La defensa sostuvo que se construyó un caso de «testimonio único», consistente únicamente en la versión de las denunciantes, lo cual, a su criterio, pone en jaque principios constitucionales como la presunción de inocencia y la igualdad. Señalaron que «otorgarle mayor valor probatorio al testimonio único que a la declaración del imputado… genera una clara situación de desigualdad».

Asimismo, cuestionaron la materialidad de los hechos en el lugar de trabajo, afirmando que la oficina de Granada era un sitio transitado del canal y con paredes de vidrio, lo que hacía inverosímil la comisión de los delitos por cinco años sin que nadie viera ni oyera nada.

En cuanto a la tipicidad, alegaron que no se probaron elementos como la «fuerza irresistible» o el «peligro presente para la vida o integridad física». Finalmente, solicitaron que se declare prescripta la acción penal en lo que respecta al hecho punible de acoso sexual.

Por todo ello, solicitaron la nulidad de la sentencia y que se declare prescripta la acción penal en lo que respecta al hecho punible de Acoso Sexual.

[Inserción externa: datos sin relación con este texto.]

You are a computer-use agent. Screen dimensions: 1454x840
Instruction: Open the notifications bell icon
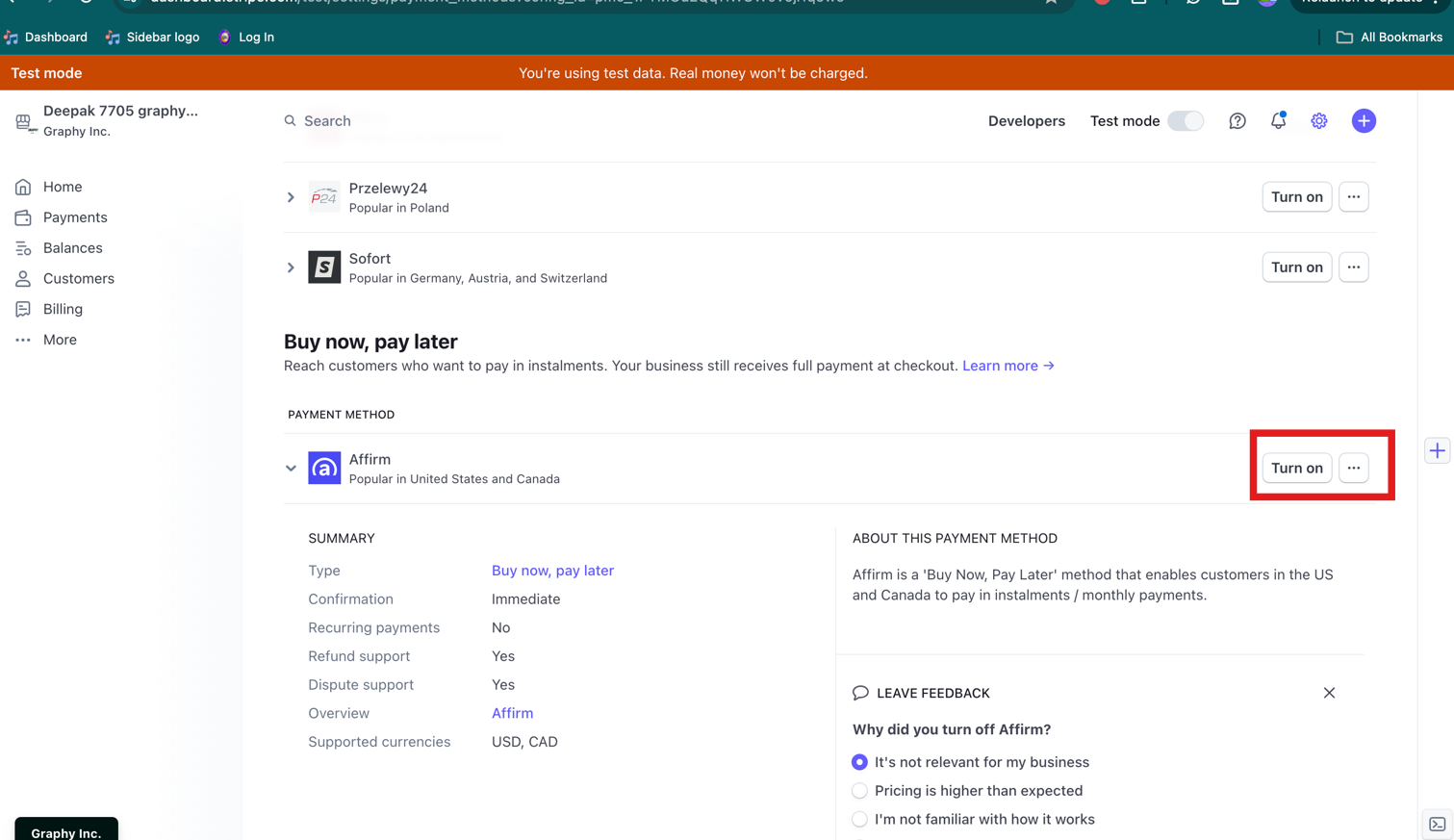(x=1278, y=121)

El Dr. Agustín Lovera Cañete, preopinante, dijo respecto al cuestionamiento del «testimonio único», que en la causa no existe tal figura debido a que son seis las víctimas y sus relatos fueron «contrarrestados y corroborados por el Tribunal A-quo, haciendo un cotejo con las demás pruebas», incluyendo informes psicológicos y testimonios de contexto.

Subrayó la importancia del relato de las víctimas, arguyendo que “constituye una prueba fundamental sobre el hecho», especialmente cuando ocurren en ámbitos privados sin testigos directos.

Sobre la valoración de la prueba, afirmó que el tribunal de sentencia «ha realizado un desglose detallado de todas las pruebas y el valor otorgado a las mismas», explicando racionalmente su convicción.

En relación a la prescripción del acoso sexual, el magistrado rechazó el cálculo de la defensa, señalando que la ley es clara al establecer un plazo de tres años, “cuando el límite máximo del marco penal previsto sea de pena privativa de libertad de hasta tres años», por lo que la acción seguía vigente al momento de la sentencia.

Finalmente, validó el concurso real de delitos, argumentando que los fines de cada tipo penal son distintos: la coacción protege la libertad de autodeterminación, mientras que la coacción sexual tutela la autonomía sexual.

En lo referente a la prisión preventiva, el preopinante sostuvo que al existir ya una resolución de la Alzada (el A.I. N° 56) que anulaba el mantenimiento de la medida, los puntos 7 (revocación de las medidas alternativas) y 8 (prisión preventiva) de la S.D. N° 613 perdían sustento legal y debían ser excluidos para evitar contradicciones en el estado procesal del condenado, disponiendo así la libertad del condenado.